Feature / The SPC advantage

06 March 2023 Steve Brown

00_mar23_COVER_LANDSCAPETraditional financial reporting tends to rely on comparing two points – the amount spent this month compared with the amount spent last month. Or it looks at the cumulative year-to-date performance against the target. But both approaches tell you nothing about trend or allow for natural variation. 

Yet spotting trends over time can be important. Problems with the payment of suppliers, for example, can provide early warning signs of cashflow and liquidity difficulties.


Month-to-month changes could be the result of natural variation – so making alterations on the back of a ‘dip’ in performance would not necessarily be the right response. And if you simply look at cumulative performance against a target, you might miss the fact that underachievement is due to earlier problems that have now been addressed. 

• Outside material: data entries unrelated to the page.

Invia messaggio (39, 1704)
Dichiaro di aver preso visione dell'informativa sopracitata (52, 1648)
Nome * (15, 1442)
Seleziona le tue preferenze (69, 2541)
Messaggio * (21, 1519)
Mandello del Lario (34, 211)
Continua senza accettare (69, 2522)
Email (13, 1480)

This point-to-point analysis can be compounded by RAG (red-amber-green) ratings, which can set alarm bells ringing without due cause – triggering an unnecessary reaction to a variation within the range you expect to see. Instead, SPC charts show a time series of data with at least three reference lines – the average performance and an upper and lower control limit showing the boundaries of normal variation.
 

Within the limits

The limits are determined by thevariability of the data, so that about 99% of data points fall between the limits. Neither the readers nor compilers of the chart have to understand how the limits are calculated; readers simply need to trust that they set the boundaries for normal variation and the freely available software provided by NHS England performs the calculation for chart compilers. 

(For those of you who would like to know, NHS England’s Making Data Count team teaches a type of SPC chart known as an XmR chart with the control limits 3σ (three sigma) away from the mean. Sigma is a type of standard deviation that takes into account the order of the data and is defined as the mean moving range divided by 1.128.) 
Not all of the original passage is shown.